Dick Cavett has enjoyed solid success with Shout! Factory by plumbing his archives for a series of his interviews with movie directors, rock stars, comedians (the Bob Hope and Carol Burnett evenings are as good as it gets), and acting immortals (Katharine Hepburn rearranged Cavett’s set on camera before she’d deign to sit). But when I think about the Cavett junkie I was during these counter-culture years, the political shows are the ones I constantly dredge up in my mind. These would include the one with lefty journalist I.F. Stone (first time I ever saw him) sharing the stage with Dustin Hoffman — plus an entire program devoted to Daniel Ellsberg after he helped make the Pentagon Papers public (if memory serves, Barry Goldwater burned a few of his gaskets over this particular telecast).
The Papers leak was one of the events that led indirectly to Watergate, and just about the only non-news show that would touch the subject during this period was the one hosted by the only Johnny Carson rival who managed to carve out an equally vital late-night niche of his own. As luck would have it, “The Dick Cavett Show” welcomed Teddy Kennedy as a guest early in the very first week following the Nixon Plumbers’ break-in of the Democratic headquarters in Washington, D.C.’s Watergate building, right around the corner from where I would eventually work. The senator, seen here from the show, doesn’t have much to offer by way of illumination, though he must have had his suspicions. Not long after, we see Attorney General Richard Kleindienst telling Cavett how unprecedentedly extensive the immediate in-house Watergate investigation had just been when he knew a whole lot more that was going on (he later pleaded guilty for failing to testify fully during some early Senate Watergate sleuthing). Kleindienst’s eventual 1973 resignation set off what seemed like a litany of Nixon a.g.’s during what remained of the president’s administration. If memory serves, there was a major movie of the day — I think it was Paul Mazursky’s Harry and Tonto with Art Carney’s Oscar-winning performance — in which Carney’s Harry character wanted to know who was “attorney general this week.”
This pressure-packed remembrance is hosted by today’s version of Cavett, assisted by star Washington Post reporters Bob Woodward and Carl Bernstein, former White House counsel and eventual beans-spiller John Dean, former Nixon Library historian Timothy Naftali (this guy is the final word in historical context) and more.
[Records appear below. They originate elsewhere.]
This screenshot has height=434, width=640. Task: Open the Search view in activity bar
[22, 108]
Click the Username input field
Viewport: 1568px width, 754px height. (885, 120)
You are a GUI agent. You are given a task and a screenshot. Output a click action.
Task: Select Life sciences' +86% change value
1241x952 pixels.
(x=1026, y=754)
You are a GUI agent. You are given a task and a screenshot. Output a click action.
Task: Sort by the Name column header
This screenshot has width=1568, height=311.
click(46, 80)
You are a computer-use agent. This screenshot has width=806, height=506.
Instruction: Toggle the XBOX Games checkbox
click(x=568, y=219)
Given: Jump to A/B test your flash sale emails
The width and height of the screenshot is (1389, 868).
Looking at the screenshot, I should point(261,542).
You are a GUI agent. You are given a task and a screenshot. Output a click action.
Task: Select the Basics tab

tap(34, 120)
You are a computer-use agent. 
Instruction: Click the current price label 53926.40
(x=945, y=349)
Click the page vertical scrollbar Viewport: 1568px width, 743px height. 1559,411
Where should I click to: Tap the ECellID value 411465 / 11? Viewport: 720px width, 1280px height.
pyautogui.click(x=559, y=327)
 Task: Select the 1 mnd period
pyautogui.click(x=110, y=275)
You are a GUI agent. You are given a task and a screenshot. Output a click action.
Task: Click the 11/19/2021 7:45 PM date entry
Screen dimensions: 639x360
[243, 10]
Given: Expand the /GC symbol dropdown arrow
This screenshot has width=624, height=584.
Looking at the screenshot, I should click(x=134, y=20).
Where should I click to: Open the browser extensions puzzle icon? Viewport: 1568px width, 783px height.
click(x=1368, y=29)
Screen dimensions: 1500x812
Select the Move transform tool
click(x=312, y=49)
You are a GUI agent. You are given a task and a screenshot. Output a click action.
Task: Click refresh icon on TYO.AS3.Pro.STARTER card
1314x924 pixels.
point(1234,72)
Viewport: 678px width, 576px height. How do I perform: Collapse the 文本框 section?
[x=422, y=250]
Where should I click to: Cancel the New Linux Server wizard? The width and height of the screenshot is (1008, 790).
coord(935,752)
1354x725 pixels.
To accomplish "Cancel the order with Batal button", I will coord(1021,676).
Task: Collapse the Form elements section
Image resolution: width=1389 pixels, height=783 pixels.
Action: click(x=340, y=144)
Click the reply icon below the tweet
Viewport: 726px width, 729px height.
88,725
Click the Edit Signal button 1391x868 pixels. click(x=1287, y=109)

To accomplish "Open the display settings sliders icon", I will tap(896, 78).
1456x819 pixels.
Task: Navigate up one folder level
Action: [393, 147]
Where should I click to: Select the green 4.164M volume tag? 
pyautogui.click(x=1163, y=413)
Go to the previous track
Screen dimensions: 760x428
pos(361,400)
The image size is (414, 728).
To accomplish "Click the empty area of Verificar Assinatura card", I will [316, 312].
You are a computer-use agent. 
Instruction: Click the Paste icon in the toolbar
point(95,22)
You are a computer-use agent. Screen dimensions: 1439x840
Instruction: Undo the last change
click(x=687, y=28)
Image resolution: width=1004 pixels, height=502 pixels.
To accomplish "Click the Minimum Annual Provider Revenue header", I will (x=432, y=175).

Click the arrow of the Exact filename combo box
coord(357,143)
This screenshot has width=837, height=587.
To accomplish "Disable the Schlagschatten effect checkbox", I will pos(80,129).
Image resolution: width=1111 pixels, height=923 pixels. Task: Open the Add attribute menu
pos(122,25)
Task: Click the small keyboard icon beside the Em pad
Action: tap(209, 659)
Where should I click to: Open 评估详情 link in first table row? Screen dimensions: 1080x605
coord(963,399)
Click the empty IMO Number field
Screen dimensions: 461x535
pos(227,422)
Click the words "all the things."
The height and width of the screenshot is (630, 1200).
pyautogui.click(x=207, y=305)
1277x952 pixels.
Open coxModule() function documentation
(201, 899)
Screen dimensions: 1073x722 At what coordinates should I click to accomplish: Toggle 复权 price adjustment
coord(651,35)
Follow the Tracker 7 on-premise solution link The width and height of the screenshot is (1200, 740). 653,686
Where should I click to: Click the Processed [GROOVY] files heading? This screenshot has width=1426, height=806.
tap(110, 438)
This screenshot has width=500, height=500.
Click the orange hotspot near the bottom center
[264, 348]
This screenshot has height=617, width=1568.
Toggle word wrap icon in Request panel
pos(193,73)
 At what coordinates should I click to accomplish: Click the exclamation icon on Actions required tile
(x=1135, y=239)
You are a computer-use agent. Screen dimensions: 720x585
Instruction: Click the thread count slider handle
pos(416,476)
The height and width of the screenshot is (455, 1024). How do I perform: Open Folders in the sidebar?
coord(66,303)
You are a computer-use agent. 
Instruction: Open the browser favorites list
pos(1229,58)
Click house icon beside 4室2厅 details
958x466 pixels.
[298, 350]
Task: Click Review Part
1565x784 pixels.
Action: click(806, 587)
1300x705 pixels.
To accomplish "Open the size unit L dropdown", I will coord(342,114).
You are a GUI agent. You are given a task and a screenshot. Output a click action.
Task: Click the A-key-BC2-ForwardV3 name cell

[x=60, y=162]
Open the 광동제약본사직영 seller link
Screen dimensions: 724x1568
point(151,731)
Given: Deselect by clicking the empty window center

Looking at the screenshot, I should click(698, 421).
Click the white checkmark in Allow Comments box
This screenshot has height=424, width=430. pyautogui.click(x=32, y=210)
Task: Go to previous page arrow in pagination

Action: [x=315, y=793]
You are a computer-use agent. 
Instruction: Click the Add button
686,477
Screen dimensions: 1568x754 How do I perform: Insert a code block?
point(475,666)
Cavett more than holds his own in this company because, for one thing, he was “on the tapes.” A high point here is hearing Nixon (with associates) discussing the show, wondering if Cavett was Jewish and then asking his team if they could “screw him.” To this last point, Cavett notes that four members of his staff had to endure tax audits, which would be way beyond the statistical norm.
A couple of the biggest laughs here come courtesy of the Senate Watergate Hearings — one from the broadcast where Chairman Sen. Sam Ervin gives White House aide John Ehrlichman such a dressing-down that even Ehrlichman had to laugh, and another where Cavett interviews Sen. Howard Baker in the hearing room, and the latter gets off a terrific wisecrack in response to a jokey Cavett statement. The biggest new revelation comes near the end: when Woodward and Bernstein (who calls Gerald Ford “great”) tell of their personal 180 about subsequent President Ford’s Nixon pardon, which is a good a reason as any why Ford lost the ’76 election. I myself long ago came to the strong (if sigh-heavy) conclusion that Ford was right to do it when any imprisonment appeals process would have eaten two to six years. But I was really floored to hear them say it. Something not a surprise here is how much glee frequent Cavett guest Gore Vidal displays over the onetime spectator sport of watching Nixon flail in office as the sharks ascended. Hopefully, Cavett will someday make available his famous showdown show between Vidal and Norman Mailer (also New Yorker Paris correspondent Janet Flanner) because it was an all-timer that those who saw it will ever forget.